Market highlights
Though this week's economic calendar features several notable events – including the FOMC meeting (Wednesday) and October employment report (Friday) – the eyes of the world will be focused on the US election where the majority of polls continue to show the Democratic challenger Biden leading Republican incumbent Trump by a healthy margin. That said, polls have narrowed in some key battleground states such as Florida, and memories of 2016 remain fresh for market participants.
A couple of fund manager surveys floating around the markets still have "contested election" right up there with "Covid-19" as the most significant market risks right now. The nervousness in asset markets going into Tuesday makes sense.
It's encouraging that trades like long CNH are not scared despite the pullbacks in mega-tech, gold and the USD, which suggests this week's market vagaries are little more than positioning events as the street didn't want to go into the election holding too much risk with Covid ravaging the EU and US, and not a change in the overall macro narrative to something more unhealthy.
A blue sweep, in which Biden wins the presidency and Democrats take control of the Senate, appears the most likely outcome according to polls and model projections. That result would provide the most fiscal stimulus to the economy in 2021. While the Biden plan does detail about $2.5tn of tax increases over the next decade, the markets suspect stimulus first and taxes later when the economy is on firmer footing, likely late 2021 or early 2022. That would provide a boost to global stocks, especially those "heavy" cyclical EU indices and "heavy" miner constituent bourses like the ASX on the reflationary impulse from infrastructure spending.
The Fed economists' models' simulations show that an additional $2tn stimulus package could significantly boost the economy next year, lifting real GDP growth by about five percentage points, adding 3 million jobs, lowering the unemployment rate by nearly two percentage points, and a robust S&P 500 performance in 2020 – although gains would likely slow significantly in 2021 as higher tax announcements would dent on forward earning (Federal Reserve Board).
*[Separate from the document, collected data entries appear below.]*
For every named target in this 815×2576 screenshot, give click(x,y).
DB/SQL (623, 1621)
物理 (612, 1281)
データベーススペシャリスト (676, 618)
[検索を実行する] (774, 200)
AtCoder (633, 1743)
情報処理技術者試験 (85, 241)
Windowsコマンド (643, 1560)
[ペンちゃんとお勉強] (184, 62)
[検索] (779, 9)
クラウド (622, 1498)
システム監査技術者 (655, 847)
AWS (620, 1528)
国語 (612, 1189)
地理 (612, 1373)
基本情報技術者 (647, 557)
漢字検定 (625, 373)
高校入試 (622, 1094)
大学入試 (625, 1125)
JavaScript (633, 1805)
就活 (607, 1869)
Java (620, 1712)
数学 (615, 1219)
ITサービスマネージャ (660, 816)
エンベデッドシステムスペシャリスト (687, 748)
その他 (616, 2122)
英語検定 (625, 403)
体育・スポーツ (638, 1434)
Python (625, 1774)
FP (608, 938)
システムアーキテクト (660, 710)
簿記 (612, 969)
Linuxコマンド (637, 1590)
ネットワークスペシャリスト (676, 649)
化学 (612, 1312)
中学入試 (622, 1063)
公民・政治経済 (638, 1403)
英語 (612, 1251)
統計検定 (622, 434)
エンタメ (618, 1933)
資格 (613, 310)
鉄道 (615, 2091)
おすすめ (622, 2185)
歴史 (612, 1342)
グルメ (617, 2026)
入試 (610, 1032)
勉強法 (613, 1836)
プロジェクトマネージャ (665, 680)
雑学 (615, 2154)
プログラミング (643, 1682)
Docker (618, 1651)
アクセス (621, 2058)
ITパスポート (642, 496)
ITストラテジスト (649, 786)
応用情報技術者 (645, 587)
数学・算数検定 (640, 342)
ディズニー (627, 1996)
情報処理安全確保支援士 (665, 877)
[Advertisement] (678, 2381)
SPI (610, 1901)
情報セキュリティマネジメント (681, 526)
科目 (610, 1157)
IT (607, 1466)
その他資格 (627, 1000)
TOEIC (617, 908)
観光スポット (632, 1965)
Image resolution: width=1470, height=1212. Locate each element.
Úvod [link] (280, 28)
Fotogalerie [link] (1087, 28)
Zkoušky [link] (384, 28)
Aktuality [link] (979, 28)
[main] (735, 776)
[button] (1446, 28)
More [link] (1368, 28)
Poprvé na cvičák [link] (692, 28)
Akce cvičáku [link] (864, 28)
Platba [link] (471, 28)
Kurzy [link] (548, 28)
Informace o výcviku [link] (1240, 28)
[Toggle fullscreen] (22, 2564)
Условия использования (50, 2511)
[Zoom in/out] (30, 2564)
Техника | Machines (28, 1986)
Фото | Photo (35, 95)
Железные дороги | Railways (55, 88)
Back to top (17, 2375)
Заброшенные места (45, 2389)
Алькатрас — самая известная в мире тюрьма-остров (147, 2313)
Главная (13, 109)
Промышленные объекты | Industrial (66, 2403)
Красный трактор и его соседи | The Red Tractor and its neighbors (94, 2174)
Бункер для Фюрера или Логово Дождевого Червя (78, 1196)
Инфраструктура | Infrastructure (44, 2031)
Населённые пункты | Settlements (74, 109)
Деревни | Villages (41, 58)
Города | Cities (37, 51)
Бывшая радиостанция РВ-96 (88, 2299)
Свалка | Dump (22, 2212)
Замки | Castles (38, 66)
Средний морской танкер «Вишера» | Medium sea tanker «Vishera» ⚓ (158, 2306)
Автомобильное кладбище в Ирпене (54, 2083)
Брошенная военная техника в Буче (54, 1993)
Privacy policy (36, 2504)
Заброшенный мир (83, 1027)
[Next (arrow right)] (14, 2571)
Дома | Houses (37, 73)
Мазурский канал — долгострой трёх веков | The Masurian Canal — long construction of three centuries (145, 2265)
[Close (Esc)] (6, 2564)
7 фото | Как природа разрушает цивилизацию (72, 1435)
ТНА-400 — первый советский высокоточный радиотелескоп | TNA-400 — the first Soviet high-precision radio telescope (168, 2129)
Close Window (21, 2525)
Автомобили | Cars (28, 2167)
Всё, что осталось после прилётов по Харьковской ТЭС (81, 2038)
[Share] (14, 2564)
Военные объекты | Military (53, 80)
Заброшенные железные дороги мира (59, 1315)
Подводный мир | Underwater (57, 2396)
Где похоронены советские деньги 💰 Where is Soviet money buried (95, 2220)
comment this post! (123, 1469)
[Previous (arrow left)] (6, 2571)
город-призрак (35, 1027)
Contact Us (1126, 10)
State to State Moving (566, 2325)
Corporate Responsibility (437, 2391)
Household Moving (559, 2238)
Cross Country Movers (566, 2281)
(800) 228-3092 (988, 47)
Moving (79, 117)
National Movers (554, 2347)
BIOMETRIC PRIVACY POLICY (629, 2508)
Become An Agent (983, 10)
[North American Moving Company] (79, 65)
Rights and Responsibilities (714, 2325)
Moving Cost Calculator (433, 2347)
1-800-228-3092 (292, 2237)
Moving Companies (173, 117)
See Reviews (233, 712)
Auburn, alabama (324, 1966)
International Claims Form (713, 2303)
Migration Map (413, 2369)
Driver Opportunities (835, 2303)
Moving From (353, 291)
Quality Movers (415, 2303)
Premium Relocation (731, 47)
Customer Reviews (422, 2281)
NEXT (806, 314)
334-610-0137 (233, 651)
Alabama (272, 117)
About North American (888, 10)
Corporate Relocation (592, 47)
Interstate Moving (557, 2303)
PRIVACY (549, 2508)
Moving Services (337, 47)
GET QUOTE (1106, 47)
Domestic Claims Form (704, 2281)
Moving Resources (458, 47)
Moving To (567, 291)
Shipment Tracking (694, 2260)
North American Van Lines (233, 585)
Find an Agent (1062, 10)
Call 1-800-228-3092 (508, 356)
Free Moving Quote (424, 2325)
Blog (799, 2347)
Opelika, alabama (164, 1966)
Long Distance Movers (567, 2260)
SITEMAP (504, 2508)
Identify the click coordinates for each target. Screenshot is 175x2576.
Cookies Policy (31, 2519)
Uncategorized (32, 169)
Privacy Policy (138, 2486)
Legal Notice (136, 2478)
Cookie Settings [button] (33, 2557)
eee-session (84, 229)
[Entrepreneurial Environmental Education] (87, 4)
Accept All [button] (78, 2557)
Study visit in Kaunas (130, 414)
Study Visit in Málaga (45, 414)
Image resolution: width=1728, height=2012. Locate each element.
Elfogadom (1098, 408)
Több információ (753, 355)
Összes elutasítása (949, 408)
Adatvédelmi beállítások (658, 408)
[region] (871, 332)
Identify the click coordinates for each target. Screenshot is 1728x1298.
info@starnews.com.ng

After the latest Covid-induced pullback, prices should now be in a more balanced spot going into the big event. The runway is much cleaner for asset prices to take off and react more asymmetrically to the Democratic sweep scenario.
The key to unlocking a Democratic Congress and the associated expectations of significant fiscal stimulus is the Republicans losing the Senate.
One of the critical cross-asset signals will be a steepening of the US curve, where the 5s30s spread should shift much higher than the late October steepeners. This move ostensibly represents a reflationary dynamic, independent of the ebb and flow of the Covid news flows which have seriously dented the reflationary narrative in the lead-up to the election.
This outcome's asset-market impact will likely focus on the impact of more lavish fiscal spending, bullish for equities, and the bonds bear steeping will encourage USDJPY upside. The impact on EM assets, particularly commodity-driven equity markets and their related currencies, could be flattering on fiscal spending expectations.
By contrast, a Biden presidency and split Congress indicates a disinflationary outcome for markets on diminished fiscal policy expectations.
However, weighing down the reflationary impulse is the Eurozone, which is in the front line of concerns around end-demand that are leaning against global risk sentiment after France and Germany announced significantly tighter social distancing measures.
Eurozone restrictiveness has moved from a rating of 2.3 in late August to 6 this week (on a 0-10 scale). Two countries are back in 'extreme' territory (a score of more than 7): the Czech Republic (7½) and France (7). (source: UBS)
And now that all the big countries have significantly increased restrictions, this poses the most significant material downside risk to the global economic outlook.
There are two precise transmission mechanisms of tighter social mobility measures in the Eurozone that could hurt EM. First is that EM economies with significant regional financial and trade links with the Eurozone will underperform (PLN, HUF, CZK, etc.)
Second, beyond the domestically driven headwinds, lower oil prices (Brent front-month prices are 12% lower vs. last week's highs) reflect weaker demand prospects from the regions and economies with a significant oil export quotient (RUB, BRL, MXN) look set to struggle as OPEC producers are debating whether the output cuts due to expire in January should be extended.